AI agents in business are running into the same problems humans have.
For decades corporations have been solving one core problem.
How to turn unpredictable, chaotic people into predictable business outcomes.
The entire management stack exists for this.
OKRs. Standups. Performance reviews. Operating procedures. Reporting templates. Approval chains. Org charts.
All of this is scaffolding built around stochastic systems. Humans.
The goal is simple. Produce stable results from unreliable components.
Most of this work is tedious. Endless patching of holes in a messy system. But without it any company quickly turns into chaos.
Now look at AI agents.
They have the same problem.
LLMs are stochastic by nature. The same input can produce different outputs. Reasoning drifts. Hallucinations appear.
So what do we do?
We build infrastructure around them.
Orchestration layers.
Validation pipelines.
Self verification.
Guardrails.
Structured outputs.
Retry logic.
In other words we build scaffolding around another stochastic system.

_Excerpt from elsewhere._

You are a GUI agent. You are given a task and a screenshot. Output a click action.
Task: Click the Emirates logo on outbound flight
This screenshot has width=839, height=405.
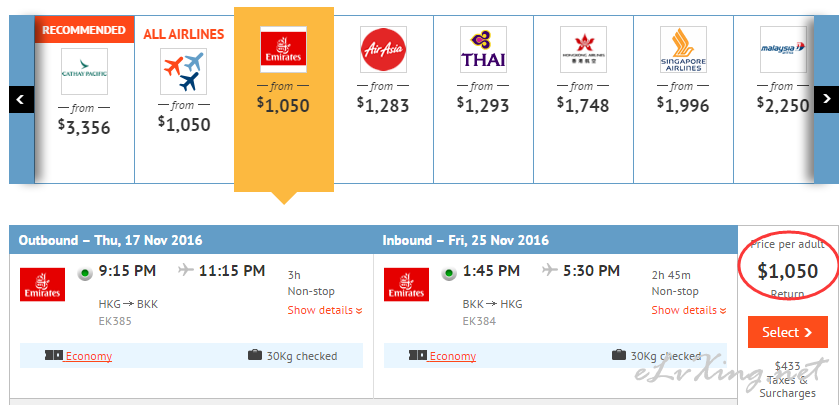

The parallels with human organizations are almost perfect.
OKRs become goal definitions for agents.
Standups become status checks and checkpoints.
Operating procedures become prompt templates and runbooks.
Peer review becomes self verification and cross validation between agents.
Org charts become orchestration graphs.
Performance reviews become evaluation benchmarks.
But the solutions diverge in important ways.
Humans need motivation, context, and culture.
Agents need deterministic validation, retry logic, and structured memory.
Failure modes are different too.
Humans cut corners.
Agents hallucinate.
Humans get tired and lose focus.
Agents never get tired. But they lose context because of context window limits.
So if you are building agent systems, study something engineers usually ignore.
Management.
Management is a decades long experiment in orchestrating unreliable intelligent systems.
Agents are not people.
But the core problem is identical.
How do you make a herd of cats behave predictably?
Companies have been solving that for fifty years.
Now we are doing it again. For machines.